## What is needed:
Extract exactly and only the lines of the data below, starting at the line with "This screenshot has height=1204, width=1935." and stopping after the final line.

Saved data entries
——————
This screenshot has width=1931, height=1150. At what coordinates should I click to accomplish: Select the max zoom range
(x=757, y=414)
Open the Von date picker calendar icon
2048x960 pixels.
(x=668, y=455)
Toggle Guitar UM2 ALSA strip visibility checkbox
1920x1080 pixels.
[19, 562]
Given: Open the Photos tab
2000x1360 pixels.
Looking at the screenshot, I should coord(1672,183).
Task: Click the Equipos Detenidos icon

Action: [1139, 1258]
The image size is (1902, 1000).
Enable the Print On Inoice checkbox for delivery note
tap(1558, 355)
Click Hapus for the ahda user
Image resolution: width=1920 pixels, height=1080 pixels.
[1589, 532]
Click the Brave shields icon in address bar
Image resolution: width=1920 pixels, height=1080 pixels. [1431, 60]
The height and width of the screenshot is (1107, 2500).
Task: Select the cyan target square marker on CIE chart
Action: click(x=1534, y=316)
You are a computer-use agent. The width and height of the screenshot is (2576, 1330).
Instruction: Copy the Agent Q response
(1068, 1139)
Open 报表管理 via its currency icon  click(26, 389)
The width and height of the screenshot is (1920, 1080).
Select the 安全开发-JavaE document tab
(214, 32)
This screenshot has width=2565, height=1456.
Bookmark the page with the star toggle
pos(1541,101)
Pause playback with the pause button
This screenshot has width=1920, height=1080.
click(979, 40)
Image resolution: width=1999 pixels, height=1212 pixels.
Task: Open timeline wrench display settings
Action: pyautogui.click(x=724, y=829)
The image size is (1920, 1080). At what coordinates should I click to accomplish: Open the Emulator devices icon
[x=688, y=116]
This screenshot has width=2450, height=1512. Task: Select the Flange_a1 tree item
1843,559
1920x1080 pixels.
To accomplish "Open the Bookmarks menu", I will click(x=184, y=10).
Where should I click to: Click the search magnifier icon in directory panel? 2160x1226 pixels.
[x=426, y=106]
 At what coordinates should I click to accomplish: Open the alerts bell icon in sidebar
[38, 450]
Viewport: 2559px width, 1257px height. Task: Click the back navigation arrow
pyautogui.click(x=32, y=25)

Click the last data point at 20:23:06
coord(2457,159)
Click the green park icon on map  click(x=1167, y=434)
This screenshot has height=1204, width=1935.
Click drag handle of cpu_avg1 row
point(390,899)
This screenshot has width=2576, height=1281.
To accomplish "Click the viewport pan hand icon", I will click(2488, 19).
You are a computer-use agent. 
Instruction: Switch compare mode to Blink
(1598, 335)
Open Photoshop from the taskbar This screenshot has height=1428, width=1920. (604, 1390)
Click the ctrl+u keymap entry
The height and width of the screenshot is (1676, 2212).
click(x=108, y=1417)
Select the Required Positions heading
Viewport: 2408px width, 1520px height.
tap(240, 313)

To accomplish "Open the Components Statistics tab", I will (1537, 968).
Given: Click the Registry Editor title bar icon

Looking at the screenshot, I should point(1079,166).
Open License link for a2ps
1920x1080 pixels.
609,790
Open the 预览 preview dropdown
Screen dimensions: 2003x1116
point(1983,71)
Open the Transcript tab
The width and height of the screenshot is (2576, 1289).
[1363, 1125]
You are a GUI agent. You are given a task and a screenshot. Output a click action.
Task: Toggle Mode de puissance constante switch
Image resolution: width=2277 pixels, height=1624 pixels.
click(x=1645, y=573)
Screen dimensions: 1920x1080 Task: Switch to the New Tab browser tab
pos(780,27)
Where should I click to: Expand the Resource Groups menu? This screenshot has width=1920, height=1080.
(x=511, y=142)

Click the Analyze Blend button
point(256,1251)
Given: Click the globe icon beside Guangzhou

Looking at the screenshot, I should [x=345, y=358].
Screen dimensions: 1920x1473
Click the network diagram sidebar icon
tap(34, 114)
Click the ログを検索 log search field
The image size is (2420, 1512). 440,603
——————
## Answer to this exercise:
This screenshot has height=1204, width=1935.
Click drag handle of cpu_avg1 row
point(390,899)
This screenshot has width=2576, height=1281.
To accomplish "Click the viewport pan hand icon", I will click(2488, 19).
You are a computer-use agent. 
Instruction: Switch compare mode to Blink
(1598, 335)
Open Photoshop from the taskbar This screenshot has height=1428, width=1920. (604, 1390)
Click the ctrl+u keymap entry
The height and width of the screenshot is (1676, 2212).
click(x=108, y=1417)
Select the Required Positions heading
Viewport: 2408px width, 1520px height.
tap(240, 313)

To accomplish "Open the Components Statistics tab", I will (1537, 968).
Given: Click the Registry Editor title bar icon

Looking at the screenshot, I should point(1079,166).
Open License link for a2ps
1920x1080 pixels.
609,790
Open the 预览 preview dropdown
Screen dimensions: 2003x1116
point(1983,71)
Open the Transcript tab
The width and height of the screenshot is (2576, 1289).
[1363, 1125]
You are a GUI agent. You are given a task and a screenshot. Output a click action.
Task: Toggle Mode de puissance constante switch
Image resolution: width=2277 pixels, height=1624 pixels.
click(x=1645, y=573)
Screen dimensions: 1920x1080 Task: Switch to the New Tab browser tab
pos(780,27)
Where should I click to: Expand the Resource Groups menu? This screenshot has width=1920, height=1080.
(x=511, y=142)

Click the Analyze Blend button
point(256,1251)
Given: Click the globe icon beside Guangzhou

Looking at the screenshot, I should [x=345, y=358].
Screen dimensions: 1920x1473
Click the network diagram sidebar icon
tap(34, 114)
Click the ログを検索 log search field
The image size is (2420, 1512). 440,603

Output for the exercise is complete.